# [原文抜粋]
舞ちゃん「おいさん、きのう渋谷のデモ行ったん?」

おいさん「ほう、よう知っとるね、行ったよ。」

舞ちゃん「すごかった?」

おいさん「5,000人くらいやったからね。面白かったけど、あんまり迫力はなかったよ。オーストラリアから始まって、ヨーロッパなんかものすごかったみたいやね。パリの20万人とかロンドンやベルリンの50万人とか。想像もつかん。」

舞ちゃん「世界中で1000万人!」

おいさん「14日の夜遅く、衛星放送で国連の安保理が実況中継されたんよ。イラクを調べよる査察委員会のブリックス委員長の報告があって、次ぎに理事国が順番に演説した。おいさんもテレビ見よったんよ。あんまり期待してなかったんじゃけど。おや、っと思たね。持ち時間は各々7分じゃった。なんとかイラクへの攻撃突入を避けようとする空気が感じられたよ。報告からしてそうじゃったが。なんと言ってもトップバッターやったシリアのジャラ外相がよかった。」

舞ちゃん「新聞には、フランスのドビルバン外相の演説が載っていたけど。」

おいさん「うん、ドビルバンは2番バッターやった。あいつもようやったよ。けど、流れを変えたんはブリックスの報告とシリアのジャラ外相やったな。そこを、ドビルバンがバーンと盛り上げて、一挙に査察継続の流れを主流にした。」

舞ちゃん「ふーん。シリアの外相は何言うたん?」

# [やること]
**1.** 渋谷のデモをめぐる会話文のうち、「舞ちゃん「すごかった?」」を含むところから始めて「察継続の流れを主流にした。」」で終わるまでを書き写し、その際「ブリックス」を「ブリクス」に置き換えてください。
**2.** エントリーのうち、「click on Voice」を含む行から「Looking at the image, I should click on (1132, 141).」を含む行までを、空行を除いてMarkdownの表として出力してください。列は「行番号」と「内容」の二つとします。

# [提供情報]
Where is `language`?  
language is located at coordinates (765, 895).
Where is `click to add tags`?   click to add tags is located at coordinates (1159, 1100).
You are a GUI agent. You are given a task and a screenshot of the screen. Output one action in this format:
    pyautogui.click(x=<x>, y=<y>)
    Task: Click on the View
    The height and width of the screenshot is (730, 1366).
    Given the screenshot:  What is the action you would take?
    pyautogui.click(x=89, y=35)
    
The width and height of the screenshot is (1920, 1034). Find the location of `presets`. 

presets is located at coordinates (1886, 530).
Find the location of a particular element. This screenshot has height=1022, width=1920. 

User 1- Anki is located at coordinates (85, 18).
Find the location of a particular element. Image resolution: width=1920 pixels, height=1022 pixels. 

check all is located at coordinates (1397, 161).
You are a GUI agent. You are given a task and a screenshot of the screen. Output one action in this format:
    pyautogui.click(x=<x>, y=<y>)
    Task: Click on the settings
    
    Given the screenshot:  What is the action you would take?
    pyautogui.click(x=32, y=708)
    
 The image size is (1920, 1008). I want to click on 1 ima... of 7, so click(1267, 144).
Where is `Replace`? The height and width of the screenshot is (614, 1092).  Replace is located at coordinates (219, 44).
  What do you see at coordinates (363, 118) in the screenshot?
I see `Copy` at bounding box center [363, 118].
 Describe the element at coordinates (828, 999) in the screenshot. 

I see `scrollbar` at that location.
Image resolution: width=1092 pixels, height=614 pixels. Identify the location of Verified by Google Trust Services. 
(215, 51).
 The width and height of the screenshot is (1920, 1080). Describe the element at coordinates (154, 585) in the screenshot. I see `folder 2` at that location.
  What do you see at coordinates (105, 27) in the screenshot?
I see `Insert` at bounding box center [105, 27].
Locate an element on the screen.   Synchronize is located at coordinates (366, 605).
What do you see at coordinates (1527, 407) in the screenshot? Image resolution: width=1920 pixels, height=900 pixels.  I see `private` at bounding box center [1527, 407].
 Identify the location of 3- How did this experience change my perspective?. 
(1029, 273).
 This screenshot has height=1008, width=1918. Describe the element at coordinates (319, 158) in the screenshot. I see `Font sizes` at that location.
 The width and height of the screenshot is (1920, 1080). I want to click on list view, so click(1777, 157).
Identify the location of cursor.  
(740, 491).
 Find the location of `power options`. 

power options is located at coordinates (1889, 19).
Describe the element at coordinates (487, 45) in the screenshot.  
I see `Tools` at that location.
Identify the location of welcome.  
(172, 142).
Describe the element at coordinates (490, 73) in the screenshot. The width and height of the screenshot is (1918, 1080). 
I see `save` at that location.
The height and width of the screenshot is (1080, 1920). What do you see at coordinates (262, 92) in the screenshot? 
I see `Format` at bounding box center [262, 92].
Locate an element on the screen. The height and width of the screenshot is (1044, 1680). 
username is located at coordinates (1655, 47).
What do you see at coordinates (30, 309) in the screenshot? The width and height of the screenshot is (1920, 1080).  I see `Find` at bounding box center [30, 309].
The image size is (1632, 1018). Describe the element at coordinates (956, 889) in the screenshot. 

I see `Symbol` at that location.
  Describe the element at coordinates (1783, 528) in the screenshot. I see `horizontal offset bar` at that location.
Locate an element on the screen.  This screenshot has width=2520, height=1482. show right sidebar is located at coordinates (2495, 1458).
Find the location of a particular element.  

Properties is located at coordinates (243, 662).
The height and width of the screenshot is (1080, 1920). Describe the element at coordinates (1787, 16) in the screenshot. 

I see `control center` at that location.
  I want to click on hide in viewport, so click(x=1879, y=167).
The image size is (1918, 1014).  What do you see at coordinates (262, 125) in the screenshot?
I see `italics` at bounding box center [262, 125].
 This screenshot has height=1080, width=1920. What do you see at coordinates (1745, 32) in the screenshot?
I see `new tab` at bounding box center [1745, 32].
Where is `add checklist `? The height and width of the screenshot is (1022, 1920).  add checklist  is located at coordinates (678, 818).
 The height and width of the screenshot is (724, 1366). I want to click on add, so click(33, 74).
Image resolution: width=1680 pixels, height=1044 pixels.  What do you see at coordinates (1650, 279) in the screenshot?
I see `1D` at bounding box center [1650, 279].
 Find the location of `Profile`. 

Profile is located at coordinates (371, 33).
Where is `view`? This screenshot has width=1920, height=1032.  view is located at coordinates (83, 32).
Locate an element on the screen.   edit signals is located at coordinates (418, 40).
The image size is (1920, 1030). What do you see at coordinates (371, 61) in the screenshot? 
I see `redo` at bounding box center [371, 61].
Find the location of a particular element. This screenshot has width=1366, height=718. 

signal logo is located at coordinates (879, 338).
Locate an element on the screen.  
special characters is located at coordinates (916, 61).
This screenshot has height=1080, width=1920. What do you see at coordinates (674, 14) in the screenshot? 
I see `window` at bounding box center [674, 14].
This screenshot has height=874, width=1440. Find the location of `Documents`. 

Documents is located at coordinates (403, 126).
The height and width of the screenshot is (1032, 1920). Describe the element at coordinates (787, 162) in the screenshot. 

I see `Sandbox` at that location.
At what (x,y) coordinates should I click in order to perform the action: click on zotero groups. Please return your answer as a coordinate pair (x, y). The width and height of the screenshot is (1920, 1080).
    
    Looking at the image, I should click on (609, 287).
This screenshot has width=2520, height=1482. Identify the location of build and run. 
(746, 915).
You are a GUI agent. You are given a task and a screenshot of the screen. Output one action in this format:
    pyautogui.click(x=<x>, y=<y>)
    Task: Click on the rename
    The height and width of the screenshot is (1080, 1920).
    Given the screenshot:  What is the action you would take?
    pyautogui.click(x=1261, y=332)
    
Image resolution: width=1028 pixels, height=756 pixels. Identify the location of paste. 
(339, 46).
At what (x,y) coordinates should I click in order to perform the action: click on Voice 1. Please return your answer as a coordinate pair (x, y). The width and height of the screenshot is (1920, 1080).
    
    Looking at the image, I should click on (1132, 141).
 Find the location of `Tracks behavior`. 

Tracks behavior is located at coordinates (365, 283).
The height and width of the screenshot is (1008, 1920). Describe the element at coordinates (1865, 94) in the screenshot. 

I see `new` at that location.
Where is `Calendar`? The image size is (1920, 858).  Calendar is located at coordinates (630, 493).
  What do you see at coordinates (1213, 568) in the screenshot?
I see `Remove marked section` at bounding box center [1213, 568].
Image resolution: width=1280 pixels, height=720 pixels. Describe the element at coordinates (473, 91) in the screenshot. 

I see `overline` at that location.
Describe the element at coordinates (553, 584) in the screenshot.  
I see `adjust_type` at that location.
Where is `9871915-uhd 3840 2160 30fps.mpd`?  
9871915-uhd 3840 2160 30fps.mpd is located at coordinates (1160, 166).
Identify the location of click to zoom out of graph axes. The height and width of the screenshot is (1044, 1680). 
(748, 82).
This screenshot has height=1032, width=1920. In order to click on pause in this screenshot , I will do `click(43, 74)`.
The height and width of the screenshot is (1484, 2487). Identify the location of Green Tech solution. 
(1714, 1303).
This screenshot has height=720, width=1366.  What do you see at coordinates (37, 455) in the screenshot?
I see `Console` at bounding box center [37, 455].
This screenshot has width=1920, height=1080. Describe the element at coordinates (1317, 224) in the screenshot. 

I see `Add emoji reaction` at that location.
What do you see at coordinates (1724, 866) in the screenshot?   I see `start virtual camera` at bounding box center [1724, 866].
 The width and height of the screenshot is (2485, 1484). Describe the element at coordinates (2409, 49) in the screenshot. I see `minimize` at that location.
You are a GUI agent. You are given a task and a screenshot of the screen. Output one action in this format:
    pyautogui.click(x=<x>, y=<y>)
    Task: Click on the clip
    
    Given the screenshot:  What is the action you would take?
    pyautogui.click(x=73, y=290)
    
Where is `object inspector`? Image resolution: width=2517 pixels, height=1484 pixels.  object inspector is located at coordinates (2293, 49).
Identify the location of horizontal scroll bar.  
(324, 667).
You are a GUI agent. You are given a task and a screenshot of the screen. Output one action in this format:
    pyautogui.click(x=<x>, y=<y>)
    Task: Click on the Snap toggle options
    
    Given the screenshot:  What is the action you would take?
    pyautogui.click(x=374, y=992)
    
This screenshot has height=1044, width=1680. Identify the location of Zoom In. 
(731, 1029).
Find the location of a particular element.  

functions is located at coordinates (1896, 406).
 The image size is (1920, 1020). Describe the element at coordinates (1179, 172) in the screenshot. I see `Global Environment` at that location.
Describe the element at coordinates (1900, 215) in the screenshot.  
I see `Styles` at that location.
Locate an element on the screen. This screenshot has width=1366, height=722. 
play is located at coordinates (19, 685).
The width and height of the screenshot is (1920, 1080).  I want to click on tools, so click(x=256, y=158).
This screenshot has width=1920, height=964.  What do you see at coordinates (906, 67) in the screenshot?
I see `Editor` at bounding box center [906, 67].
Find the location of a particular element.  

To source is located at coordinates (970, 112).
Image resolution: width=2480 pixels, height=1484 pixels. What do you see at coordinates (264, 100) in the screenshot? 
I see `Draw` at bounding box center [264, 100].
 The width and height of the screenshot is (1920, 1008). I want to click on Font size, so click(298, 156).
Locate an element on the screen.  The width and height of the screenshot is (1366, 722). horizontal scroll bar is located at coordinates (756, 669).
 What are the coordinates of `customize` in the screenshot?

# [解答結果]
**1.**
舞ちゃん「すごかった?」

おいさん「5,000人くらいやったからね。面白かったけど、あんまり迫力はなかったよ。オーストラリアから始まって、ヨーロッパなんかものすごかったみたいやね。パリの20万人とかロンドンやベルリンの50万人とか。想像もつかん。」

舞ちゃん「世界中で1000万人!」

おいさん「14日の夜遅く、衛星放送で国連の安保理が実況中継されたんよ。イラクを調べよる査察委員会のブリクス委員長の報告があって、次ぎに理事国が順番に演説した。おいさんもテレビ見よったんよ。あんまり期待してなかったんじゃけど。おや、っと思たね。持ち時間は各々7分じゃった。なんとかイラクへの攻撃突入を避けようとする空気が感じられたよ。報告からしてそうじゃったが。なんと言ってもトップバッターやったシリアのジャラ外相がよかった。」

舞ちゃん「新聞には、フランスのドビルバン外相の演説が載っていたけど。」

おいさん「うん、ドビルバンは2番バッターやった。あいつもようやったよ。けど、流れを変えたんはブリクスの報告とシリアのジャラ外相やったな。そこを、ドビルバンがバーンと盛り上げて、一挙に査察継続の流れを主流にした。」

**2.**
| 行番号 | 内容 |
|---|---|
| 1 | At what (x,y) coordinates should I click in order to perform the action: click on Voice 1. Please return your answer as a coordinate pair (x, y). The width and height of the screenshot is (1920, 1080). |
| 2 |     Looking at the image, I should click on (1132, 141). |